The first whimpering occurred when the instructor (the minister of my church, btw) set up a stand mixer and said this was the instrument one must use to get the best results. Strike one—I don’t have a stand mixer. The sourdough leavening was bubbling away in a pitcher. Two cups of the stuff were added to the mixer. After mysterious amounts of other ingredients were piled on (no written recipe was handed out to us for following along) the dough had to rest. Then the dough was kneaded, then the dough rested. Then the dough was shaped into rings and put on a baking sheet and covered with a plastic bag and left overnight in the fridge to ferment. Luckily some had already been prepared for the boiling step.
Boiling, draining, dipping into the seedy everything mix and finally baking followed in rapid succession. We waited for the delicious results, which we ate with all the standard fixings.
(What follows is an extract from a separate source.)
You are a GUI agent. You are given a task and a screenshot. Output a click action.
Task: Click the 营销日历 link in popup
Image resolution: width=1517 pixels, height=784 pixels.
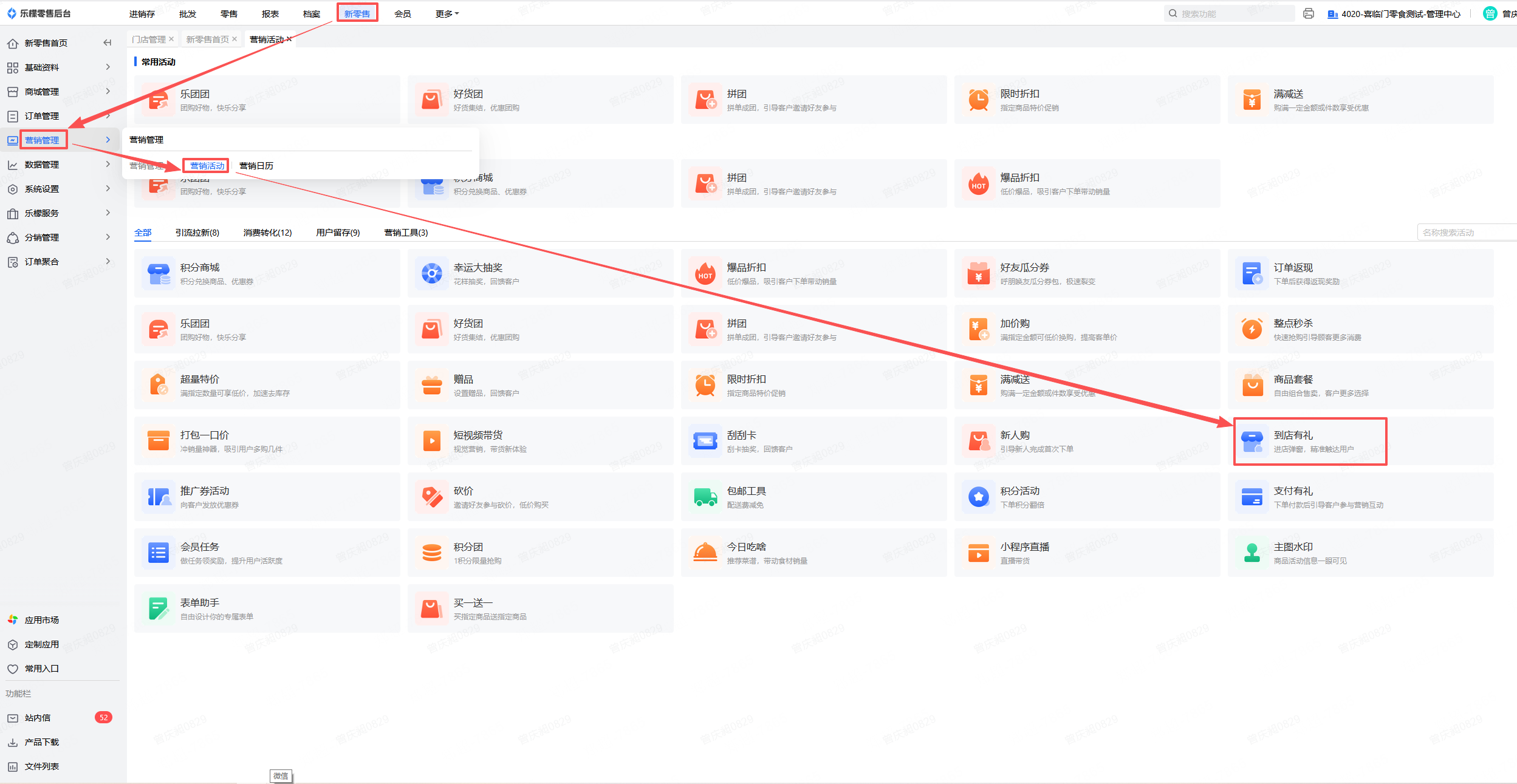(x=256, y=166)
Cream cheese, lox, capers, tomato and red onion. My bagel obliged me with small dollop of goop on the pants. Its taste was heavenly, though doubt started rubbing at the back of my mind. How on earth was I going to create this masterpiece of sustenance on my own? How would I get the starter started? Where did she get those big plastic bags? Did I have enough gas in the car to get home? Once the worry wheel gets going, it’s hard to stop.
Our instructor offered to give us all a small amount of starter to take home and feed. At this point I let loose another small whimper. Yes, I wanted some. However, I’ve been the recipient of sourdough starters in the past. They never lived long enough to give vigor to new lifeforms. I am a closet sourdough killer. Oh no! Strike two! This was beginning to look like a baseball analogy, with me being close to OUT!
At this point, I remembered the rabbi’s sage advice. Forget that damn hole and focus on the bulk of the bagel. The rest would follow. I took the starter home and placed it in my special starter bucket (aka sourdough coffin) in the back of the refrigerator. I wrote myself a note to regularly feed it flour and water in unspecified amounts. I figured I can at least keep it alive until I get a recipe from the minister and the stand mixer is delivered. I will soon be heading off to the store to buy whatever ingredients I can remember from the class. I know how to make bagels, right? Google: How much flour and water should I add to keep my sourdough bubbling? I hope to have it all mastered by National Bagel Day in February.